--- Excerpted data Enclosed Below ---
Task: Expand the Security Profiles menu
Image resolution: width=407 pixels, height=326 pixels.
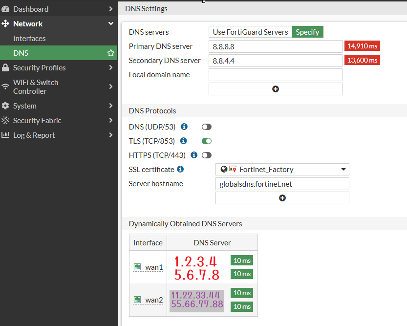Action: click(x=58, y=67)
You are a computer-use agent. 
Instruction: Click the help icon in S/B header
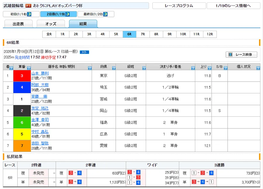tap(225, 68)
--- End of Enclosed Excerpted data ---
--- Excerpted data Enclosed Below ---
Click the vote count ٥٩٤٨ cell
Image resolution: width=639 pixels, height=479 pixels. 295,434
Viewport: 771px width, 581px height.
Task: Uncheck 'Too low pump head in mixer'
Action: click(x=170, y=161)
--- End of Enclosed Excerpted data ---
--- Excerpted data Enclosed Below ---
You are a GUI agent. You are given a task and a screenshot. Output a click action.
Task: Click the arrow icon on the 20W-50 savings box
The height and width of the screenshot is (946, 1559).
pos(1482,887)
--- End of Enclosed Excerpted data ---
> Your instructions
All lines above that include the word "agent" should be located and copied.

> Response to this task
You are a computer-use agent. 
You are a GUI agent. You are given a task and a screenshot. Output a click action.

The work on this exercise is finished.